03/09/2026
Tantissime parrocchie e gruppi di Ac lo invitavano spesso per incontri sulla Parola e lui ci andava volentieri. E c’è un perché.
Enzo Bianchi, che ha lasciato questa terra l’1 settembre all’età di 83 anni, aveva un animo “popolare”, quel senso di “popolo di Dio” che piace tanto ai soci di Ac.
Sì, certo, era un monaco laico, gli piaceva anche stare solo, aveva fondato la Comunità monastica di Bose, ma la sua vita è stata segnata da una visione più cenobitica: l’ospitalità, l’accoglienza, il dialogo con gli uomini e le donne del nostro tempo, la tavola, il cibo, la relazione con tutti e tutte, l’amicizia. E, naturalmente, la Parola.

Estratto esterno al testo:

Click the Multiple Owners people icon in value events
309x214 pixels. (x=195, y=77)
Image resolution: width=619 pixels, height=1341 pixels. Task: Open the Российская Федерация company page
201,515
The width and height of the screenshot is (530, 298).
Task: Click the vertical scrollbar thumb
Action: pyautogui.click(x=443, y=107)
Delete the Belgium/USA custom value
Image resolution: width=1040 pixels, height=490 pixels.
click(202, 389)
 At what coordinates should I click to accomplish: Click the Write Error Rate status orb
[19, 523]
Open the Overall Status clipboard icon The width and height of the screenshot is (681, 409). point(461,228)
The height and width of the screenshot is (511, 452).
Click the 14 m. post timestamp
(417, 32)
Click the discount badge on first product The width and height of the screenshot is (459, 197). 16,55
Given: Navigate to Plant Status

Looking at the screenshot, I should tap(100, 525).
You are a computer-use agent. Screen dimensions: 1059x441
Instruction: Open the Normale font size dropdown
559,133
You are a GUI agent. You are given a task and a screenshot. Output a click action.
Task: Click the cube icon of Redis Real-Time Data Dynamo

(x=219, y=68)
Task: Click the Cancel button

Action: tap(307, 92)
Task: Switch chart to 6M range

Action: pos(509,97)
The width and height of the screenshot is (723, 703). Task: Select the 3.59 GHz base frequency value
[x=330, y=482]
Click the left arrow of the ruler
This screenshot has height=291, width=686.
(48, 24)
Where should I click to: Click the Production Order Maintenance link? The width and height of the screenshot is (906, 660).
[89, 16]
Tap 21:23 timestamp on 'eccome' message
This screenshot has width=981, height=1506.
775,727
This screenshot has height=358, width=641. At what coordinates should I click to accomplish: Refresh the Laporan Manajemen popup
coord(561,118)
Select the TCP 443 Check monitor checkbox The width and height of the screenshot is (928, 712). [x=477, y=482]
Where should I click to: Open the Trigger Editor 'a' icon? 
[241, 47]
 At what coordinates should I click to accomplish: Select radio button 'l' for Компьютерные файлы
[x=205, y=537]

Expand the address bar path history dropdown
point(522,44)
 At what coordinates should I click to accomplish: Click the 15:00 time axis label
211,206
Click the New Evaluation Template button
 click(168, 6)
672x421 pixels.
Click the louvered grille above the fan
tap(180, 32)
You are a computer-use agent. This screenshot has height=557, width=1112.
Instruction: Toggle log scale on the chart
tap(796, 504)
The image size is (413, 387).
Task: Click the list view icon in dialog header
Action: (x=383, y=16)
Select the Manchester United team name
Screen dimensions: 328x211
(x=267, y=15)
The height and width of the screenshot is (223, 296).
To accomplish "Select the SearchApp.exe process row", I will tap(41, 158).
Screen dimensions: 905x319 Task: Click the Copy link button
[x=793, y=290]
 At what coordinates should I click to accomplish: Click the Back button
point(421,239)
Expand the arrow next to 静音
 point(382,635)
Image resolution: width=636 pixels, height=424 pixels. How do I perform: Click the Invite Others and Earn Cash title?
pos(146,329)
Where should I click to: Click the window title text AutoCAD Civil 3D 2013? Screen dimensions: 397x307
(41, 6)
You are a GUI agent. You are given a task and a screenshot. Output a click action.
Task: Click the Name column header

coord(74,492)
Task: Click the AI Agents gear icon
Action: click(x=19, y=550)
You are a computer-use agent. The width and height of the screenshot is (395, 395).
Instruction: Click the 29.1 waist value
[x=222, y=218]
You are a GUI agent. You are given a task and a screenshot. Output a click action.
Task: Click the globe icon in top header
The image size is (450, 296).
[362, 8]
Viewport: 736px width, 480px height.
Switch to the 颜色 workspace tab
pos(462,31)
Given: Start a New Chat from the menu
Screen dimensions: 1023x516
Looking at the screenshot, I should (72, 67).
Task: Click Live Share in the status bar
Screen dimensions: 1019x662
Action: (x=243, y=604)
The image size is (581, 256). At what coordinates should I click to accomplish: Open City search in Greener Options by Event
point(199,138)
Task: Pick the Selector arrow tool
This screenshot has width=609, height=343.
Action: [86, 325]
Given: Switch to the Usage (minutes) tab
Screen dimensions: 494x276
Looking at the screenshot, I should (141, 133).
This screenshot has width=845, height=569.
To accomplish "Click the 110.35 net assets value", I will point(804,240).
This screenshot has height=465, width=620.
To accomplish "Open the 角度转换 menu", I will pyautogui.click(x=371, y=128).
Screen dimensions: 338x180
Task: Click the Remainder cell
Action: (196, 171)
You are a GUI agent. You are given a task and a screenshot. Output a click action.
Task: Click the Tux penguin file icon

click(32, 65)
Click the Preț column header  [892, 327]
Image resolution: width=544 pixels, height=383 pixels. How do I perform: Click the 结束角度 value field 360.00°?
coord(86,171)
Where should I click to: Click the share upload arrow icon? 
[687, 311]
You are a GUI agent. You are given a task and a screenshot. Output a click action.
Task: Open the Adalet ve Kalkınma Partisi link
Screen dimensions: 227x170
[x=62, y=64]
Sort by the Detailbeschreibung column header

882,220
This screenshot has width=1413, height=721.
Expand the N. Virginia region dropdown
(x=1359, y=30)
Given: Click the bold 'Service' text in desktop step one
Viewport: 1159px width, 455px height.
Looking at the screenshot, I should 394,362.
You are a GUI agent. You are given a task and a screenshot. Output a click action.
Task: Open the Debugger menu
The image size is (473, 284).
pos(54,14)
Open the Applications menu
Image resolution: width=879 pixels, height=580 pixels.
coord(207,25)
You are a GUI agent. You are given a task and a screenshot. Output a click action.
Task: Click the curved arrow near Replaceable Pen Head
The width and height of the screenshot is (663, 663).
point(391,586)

Una Parola sacra pensata, ruminata, addolcita, data in assaggio all’interlocutore, una Parola declinata sempre al presente, alla vita di ogni giorno, una Parola che dà speranza per ogni futuro.
Lo ripeteva spesso, quando si trovava davanti al popolo di Ac, invitato anche dal Centro nazionale: riteneva lo stile ecclesiale dell’Ac lo stile migliore per vivere appieno questi tempi difficili.
Aveva seguito la FUCI da universitario, e sempre da giovanissimo aveva conosciuto l’Ac, ma quello stile, quell’essere presenti nella Chiesa e nel mondo, lo aveva ereditato proprio dall’Ac stessa. E ne andava fiero.